Le rappel d’un drame national
Si l’on peut sourire de nos jours devant le symbolisme appuyé de cette évocation, on ne saurait oublier le traumatisme qu’a représenté à l’époque l’intégration de ces deux provinces dans le Reich allemand.
La figuration émouvante de ces femmes en tenue traditionnelle a longtemps servi d’instrument politique pour galvaniser l’esprit patriotique et apporter une justification à la « Grande Guerre ».
Un monument en miroir
Un large contingent d’alsaciens installés là, après avoir choisi l’exil, y entretenait un fort ressentiment face à la situation des « provinces perdues ». D’où l’allure éplorée des personnages, dans la droite ligne de l’imagerie de l’époque.
Un lieu inhabituel
Presque naturelle à Nancy, la présence de ce duo bien particulier surprend davantage à Paray le Monial, bien loin des territoires d’Alsace ou de Lorraine, davantage concernés par le sujet.
Un groupe très symbolique
A Paray le Monial, toutefois, la mise en scène se veut très différente. Nous ne sommes plus dans le registre des regrets et des pleurs mais dans celui de la revanche.
Une plaque apposée au bas du monument, intitulée « LE RETOUR », vient d’ailleurs expliciter la scénographie du groupe: les deux personnages en costume régional font face à un soldat en uniforme de la guerre 14-18, l’ensemble symbolisant le retour de l’Alsace et de la Lorraine dans le giron français après la Première Guerre.
On retrouve ici les principes de l’esprit patriotique existant après les combats de la Première Guerre Mondiale.
Un premier mémorial
Un premier monument, où ne figurait que ce soldat, fut érigé et inauguré en 1900. (A noter qu’un monument comportant une statue identique existe à Taninges en Savoie, à Beaumont-de-Lomagne dans le Tarn et à Limoux dans l’Aude ainsi qu’à Epieds dans la Beauce).
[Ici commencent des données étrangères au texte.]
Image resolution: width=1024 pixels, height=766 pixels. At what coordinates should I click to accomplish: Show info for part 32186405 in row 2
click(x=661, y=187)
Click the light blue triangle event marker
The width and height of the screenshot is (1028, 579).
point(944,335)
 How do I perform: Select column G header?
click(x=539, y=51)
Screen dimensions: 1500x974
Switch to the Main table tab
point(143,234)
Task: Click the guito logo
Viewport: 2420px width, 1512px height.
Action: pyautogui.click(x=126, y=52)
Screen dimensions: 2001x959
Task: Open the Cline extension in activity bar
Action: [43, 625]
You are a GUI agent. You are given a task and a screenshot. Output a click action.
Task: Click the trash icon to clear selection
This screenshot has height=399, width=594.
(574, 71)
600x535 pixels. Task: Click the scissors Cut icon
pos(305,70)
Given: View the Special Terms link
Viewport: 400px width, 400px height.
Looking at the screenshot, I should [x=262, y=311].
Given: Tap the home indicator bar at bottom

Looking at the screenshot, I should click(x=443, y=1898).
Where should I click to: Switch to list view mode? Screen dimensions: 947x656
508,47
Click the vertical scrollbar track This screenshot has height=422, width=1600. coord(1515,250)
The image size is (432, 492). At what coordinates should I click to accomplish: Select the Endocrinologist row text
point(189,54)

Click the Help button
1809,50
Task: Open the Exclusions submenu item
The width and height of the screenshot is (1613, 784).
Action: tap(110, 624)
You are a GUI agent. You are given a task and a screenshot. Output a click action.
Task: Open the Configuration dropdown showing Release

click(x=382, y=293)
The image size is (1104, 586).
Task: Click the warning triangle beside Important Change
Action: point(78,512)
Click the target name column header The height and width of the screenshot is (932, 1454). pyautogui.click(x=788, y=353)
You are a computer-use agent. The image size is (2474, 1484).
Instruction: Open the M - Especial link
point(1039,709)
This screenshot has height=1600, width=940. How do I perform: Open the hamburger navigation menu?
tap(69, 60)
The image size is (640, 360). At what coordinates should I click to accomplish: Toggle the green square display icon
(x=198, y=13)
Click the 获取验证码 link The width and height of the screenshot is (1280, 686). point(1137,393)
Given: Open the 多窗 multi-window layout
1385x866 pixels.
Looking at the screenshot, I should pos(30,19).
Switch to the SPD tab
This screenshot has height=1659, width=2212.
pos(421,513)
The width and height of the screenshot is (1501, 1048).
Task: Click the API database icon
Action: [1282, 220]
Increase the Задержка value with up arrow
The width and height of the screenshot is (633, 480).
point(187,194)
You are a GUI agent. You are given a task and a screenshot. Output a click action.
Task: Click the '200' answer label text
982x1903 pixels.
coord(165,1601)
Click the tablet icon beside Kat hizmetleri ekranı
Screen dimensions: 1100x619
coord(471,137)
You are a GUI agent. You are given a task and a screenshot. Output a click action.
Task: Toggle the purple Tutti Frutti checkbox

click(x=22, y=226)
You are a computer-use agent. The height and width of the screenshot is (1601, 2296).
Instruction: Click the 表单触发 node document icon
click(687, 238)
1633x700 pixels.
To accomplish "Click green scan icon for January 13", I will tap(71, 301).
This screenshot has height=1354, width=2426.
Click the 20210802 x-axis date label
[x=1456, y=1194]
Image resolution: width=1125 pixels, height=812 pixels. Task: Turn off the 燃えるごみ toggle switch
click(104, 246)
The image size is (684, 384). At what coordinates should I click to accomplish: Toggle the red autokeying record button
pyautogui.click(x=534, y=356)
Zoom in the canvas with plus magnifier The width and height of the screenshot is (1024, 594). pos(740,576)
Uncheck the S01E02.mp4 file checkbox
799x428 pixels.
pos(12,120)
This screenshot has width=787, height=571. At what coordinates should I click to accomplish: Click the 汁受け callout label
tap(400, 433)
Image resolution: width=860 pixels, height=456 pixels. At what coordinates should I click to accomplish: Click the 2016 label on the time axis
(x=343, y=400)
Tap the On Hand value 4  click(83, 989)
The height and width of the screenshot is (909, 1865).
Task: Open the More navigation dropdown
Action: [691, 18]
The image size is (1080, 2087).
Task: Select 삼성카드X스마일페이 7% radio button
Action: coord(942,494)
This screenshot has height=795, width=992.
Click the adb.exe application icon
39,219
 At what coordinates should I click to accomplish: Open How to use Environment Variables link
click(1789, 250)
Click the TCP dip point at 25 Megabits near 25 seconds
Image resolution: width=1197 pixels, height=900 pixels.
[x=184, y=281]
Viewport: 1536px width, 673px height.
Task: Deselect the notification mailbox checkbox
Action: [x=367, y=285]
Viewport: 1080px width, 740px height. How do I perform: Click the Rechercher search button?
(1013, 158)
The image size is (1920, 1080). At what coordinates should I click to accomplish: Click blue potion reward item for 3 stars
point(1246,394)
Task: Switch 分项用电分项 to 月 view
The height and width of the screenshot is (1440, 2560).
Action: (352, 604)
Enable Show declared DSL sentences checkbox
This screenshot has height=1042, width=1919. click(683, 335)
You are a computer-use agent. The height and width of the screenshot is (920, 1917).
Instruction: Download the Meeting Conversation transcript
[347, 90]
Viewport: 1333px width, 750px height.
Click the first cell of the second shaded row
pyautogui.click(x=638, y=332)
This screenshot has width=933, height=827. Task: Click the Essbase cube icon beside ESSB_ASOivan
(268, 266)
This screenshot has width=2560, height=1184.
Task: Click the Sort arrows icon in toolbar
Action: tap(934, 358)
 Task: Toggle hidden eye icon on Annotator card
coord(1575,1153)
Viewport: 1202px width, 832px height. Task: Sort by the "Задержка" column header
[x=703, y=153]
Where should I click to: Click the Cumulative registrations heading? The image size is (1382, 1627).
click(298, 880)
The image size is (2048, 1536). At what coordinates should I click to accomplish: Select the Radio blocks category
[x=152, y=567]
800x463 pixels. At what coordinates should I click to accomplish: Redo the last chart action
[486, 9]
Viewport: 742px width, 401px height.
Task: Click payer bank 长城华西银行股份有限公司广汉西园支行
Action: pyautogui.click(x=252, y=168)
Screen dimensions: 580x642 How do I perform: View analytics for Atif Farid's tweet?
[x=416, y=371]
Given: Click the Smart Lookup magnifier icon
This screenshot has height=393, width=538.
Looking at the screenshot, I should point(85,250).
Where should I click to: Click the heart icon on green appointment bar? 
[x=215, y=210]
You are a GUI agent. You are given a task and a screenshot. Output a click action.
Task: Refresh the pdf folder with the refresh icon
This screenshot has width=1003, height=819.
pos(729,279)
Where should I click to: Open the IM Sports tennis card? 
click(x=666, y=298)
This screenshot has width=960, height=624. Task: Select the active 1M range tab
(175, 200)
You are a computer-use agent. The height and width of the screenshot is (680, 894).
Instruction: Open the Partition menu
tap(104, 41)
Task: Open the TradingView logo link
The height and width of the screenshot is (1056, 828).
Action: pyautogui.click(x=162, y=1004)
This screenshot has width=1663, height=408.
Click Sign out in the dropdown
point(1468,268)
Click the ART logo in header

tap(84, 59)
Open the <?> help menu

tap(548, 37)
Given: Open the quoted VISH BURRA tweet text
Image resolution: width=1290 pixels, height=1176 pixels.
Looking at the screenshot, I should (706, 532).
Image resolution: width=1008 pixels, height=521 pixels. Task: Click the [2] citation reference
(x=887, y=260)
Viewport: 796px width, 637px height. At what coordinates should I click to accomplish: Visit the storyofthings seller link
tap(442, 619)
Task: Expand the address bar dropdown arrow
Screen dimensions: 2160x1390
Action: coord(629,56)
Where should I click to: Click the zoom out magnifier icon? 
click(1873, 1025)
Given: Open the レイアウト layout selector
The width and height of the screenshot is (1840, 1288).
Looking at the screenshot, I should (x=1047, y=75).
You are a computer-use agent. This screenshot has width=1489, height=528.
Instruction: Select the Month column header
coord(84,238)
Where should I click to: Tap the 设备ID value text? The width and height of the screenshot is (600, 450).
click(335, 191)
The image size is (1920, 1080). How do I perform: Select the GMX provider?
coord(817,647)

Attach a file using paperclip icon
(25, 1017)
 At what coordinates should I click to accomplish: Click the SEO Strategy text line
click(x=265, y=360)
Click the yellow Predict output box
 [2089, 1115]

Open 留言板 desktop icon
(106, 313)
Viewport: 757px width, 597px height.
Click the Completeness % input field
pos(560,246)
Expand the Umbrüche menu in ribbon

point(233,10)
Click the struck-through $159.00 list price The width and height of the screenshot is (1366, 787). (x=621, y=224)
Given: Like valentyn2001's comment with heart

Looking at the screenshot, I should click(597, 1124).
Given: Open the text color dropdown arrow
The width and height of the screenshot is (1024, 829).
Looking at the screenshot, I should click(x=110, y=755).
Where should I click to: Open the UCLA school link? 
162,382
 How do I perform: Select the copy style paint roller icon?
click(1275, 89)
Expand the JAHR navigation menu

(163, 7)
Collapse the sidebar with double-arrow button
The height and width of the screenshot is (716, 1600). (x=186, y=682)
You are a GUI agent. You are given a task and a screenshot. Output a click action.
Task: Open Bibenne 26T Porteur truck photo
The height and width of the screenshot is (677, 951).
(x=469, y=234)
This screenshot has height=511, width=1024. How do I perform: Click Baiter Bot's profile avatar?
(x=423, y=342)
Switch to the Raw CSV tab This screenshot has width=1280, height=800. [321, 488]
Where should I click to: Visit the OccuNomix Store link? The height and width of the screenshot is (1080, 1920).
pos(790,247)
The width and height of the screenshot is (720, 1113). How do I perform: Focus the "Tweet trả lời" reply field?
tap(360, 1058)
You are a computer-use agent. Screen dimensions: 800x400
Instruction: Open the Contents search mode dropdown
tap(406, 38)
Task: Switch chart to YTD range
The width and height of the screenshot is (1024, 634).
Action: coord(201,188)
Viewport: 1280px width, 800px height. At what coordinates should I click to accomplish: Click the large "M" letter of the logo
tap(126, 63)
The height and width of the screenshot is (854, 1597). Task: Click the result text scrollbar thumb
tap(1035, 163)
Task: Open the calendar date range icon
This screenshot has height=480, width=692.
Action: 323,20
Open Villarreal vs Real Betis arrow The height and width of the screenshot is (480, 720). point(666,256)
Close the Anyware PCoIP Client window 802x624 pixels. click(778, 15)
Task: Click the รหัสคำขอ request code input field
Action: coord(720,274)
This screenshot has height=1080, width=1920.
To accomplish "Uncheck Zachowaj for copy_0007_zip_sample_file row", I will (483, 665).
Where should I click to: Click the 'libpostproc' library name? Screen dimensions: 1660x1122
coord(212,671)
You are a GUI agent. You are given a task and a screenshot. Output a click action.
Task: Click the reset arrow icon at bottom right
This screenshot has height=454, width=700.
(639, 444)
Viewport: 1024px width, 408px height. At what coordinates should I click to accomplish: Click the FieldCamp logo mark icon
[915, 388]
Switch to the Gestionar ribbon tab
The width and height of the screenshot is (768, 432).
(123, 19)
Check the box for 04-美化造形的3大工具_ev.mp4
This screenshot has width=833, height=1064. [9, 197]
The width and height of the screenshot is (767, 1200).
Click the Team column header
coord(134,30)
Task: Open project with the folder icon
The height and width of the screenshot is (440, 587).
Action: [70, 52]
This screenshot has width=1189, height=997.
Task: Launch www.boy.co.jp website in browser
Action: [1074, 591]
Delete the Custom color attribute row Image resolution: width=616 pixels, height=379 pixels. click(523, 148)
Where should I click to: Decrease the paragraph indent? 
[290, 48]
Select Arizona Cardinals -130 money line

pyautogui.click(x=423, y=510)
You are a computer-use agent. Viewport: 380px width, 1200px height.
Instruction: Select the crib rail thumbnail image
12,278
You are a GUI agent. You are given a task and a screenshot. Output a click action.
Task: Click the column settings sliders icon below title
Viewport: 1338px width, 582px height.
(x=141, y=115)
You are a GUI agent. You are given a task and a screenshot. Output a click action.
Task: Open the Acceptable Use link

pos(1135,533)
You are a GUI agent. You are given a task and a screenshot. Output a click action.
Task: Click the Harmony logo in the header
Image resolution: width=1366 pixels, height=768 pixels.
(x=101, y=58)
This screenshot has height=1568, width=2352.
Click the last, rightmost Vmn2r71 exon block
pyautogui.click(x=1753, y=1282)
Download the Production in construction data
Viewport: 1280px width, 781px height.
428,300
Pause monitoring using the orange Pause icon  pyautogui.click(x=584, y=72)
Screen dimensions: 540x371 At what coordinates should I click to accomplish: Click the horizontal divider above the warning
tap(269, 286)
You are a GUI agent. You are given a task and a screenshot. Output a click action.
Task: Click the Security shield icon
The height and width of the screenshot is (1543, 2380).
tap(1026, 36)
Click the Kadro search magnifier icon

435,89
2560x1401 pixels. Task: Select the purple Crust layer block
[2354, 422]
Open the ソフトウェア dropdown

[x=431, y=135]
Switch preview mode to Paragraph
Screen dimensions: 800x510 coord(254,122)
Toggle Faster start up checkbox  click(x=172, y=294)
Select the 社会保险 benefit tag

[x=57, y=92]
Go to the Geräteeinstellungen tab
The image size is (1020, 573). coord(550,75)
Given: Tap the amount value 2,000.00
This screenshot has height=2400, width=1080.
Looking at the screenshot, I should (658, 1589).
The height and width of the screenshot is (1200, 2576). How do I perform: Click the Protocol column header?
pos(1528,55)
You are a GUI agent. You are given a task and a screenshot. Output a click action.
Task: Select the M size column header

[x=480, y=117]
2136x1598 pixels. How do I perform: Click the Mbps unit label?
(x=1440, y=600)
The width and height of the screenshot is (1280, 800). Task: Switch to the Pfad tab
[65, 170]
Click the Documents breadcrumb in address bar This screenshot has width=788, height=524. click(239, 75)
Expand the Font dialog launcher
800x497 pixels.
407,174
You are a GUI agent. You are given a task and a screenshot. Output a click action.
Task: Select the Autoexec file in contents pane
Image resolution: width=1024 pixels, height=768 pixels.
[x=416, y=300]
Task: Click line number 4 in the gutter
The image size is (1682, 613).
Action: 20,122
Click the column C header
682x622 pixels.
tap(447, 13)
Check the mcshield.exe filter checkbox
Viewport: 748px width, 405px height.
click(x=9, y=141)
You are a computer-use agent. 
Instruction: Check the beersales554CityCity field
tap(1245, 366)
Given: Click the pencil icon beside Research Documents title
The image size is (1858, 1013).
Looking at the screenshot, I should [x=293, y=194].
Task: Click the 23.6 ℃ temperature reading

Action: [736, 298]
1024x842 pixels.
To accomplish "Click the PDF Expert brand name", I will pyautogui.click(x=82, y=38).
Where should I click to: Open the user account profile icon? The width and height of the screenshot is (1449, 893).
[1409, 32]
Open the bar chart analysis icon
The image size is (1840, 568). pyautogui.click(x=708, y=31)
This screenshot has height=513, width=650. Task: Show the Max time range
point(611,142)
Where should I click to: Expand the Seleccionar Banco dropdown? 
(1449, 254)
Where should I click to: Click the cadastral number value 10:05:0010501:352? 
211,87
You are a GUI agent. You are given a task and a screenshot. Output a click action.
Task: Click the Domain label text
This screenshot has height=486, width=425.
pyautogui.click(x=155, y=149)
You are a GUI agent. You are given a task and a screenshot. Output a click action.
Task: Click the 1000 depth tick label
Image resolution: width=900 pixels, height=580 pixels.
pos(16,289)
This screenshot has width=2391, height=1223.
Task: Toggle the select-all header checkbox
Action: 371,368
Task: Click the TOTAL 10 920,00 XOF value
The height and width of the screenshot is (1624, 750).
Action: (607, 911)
Il est à noter que les monuments commémorant ce conflit sont plutôt rares sur le territoire, faisant souvent tomber dans l’oubli le souvenir de cet épisode sanglant de notre Histoire.
Un monument en deux temps
Après la Grande Guerre, l’idée fut avancée d’ajouter à ce monument le nom des victimes de 14-18.
Le projet fit l’objet d’un concourt qui eut pour résultat le réemploi et l’agrandissement du monument initial. (C’est le projet de Mr. Pierre CURILLON, (1866-1952), sculpteur installé à Paris mais originaire de Tournus, qui sera choisi).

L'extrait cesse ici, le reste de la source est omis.